EXERCISE:
Please repeat the records exactly from their first line, finishing at the line containing "Task: Open the 个股资料 tab" and including it.

++++ ENTRIES SUPPLIED

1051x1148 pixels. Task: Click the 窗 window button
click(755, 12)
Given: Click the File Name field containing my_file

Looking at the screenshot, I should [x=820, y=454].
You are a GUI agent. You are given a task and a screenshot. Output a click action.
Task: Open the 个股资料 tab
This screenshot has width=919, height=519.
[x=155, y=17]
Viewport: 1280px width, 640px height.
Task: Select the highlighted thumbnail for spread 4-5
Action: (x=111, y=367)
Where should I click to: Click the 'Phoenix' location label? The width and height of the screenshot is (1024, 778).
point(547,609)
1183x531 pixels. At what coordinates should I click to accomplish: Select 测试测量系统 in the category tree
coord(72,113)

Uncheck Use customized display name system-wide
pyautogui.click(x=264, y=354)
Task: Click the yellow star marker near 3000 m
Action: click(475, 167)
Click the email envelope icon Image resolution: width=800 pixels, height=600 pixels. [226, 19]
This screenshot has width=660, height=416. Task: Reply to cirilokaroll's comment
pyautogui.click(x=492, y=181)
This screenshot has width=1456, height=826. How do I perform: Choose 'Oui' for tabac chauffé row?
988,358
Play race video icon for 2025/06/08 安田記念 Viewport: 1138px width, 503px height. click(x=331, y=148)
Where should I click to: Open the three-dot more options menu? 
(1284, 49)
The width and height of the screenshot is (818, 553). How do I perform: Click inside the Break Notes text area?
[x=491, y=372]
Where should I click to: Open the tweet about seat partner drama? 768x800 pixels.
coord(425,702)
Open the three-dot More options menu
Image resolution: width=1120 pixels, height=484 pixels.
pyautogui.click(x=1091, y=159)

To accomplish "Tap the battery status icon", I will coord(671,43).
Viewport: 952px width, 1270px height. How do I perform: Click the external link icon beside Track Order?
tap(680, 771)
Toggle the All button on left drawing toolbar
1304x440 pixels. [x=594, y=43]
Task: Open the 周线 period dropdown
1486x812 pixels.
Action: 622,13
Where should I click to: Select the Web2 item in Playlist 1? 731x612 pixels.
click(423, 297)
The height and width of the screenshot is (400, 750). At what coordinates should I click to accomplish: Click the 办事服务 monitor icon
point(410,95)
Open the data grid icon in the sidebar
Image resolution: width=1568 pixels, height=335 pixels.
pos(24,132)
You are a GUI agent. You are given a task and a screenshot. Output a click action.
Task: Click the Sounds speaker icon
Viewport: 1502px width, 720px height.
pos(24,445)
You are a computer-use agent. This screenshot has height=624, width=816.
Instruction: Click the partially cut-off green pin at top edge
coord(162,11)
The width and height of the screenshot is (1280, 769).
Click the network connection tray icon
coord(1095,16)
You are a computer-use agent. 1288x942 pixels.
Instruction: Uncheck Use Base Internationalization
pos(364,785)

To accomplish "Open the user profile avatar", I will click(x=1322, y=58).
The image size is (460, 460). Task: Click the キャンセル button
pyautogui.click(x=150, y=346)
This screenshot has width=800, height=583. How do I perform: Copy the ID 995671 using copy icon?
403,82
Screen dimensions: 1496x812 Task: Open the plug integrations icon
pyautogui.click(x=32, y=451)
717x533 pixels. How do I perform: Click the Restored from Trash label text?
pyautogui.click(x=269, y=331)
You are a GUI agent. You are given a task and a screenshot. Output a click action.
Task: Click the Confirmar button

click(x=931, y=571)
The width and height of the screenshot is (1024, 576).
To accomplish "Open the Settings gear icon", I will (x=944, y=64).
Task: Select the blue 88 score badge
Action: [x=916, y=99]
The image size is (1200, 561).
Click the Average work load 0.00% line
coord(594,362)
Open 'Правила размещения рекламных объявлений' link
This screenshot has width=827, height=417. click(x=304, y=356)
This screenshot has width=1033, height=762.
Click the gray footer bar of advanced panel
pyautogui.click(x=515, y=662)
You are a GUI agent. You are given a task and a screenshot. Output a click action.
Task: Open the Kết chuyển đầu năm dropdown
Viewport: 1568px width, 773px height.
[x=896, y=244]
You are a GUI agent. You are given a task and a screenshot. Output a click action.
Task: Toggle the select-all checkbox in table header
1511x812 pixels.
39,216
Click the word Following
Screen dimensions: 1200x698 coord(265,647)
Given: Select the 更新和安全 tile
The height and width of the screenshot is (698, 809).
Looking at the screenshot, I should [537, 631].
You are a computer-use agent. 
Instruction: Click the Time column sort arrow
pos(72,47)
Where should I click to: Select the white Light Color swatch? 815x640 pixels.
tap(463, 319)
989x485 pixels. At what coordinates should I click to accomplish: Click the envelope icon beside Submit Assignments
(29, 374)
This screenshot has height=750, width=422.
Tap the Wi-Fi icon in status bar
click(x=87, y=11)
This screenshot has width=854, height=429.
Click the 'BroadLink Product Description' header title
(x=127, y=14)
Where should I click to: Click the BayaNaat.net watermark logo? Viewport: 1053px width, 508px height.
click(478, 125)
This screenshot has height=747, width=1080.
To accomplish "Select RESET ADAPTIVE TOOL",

++++++++

RESPONSE BELOW:
1051x1148 pixels. Task: Click the 窗 window button
click(755, 12)
Given: Click the File Name field containing my_file

Looking at the screenshot, I should [x=820, y=454].
You are a GUI agent. You are given a task and a screenshot. Output a click action.
Task: Open the 个股资料 tab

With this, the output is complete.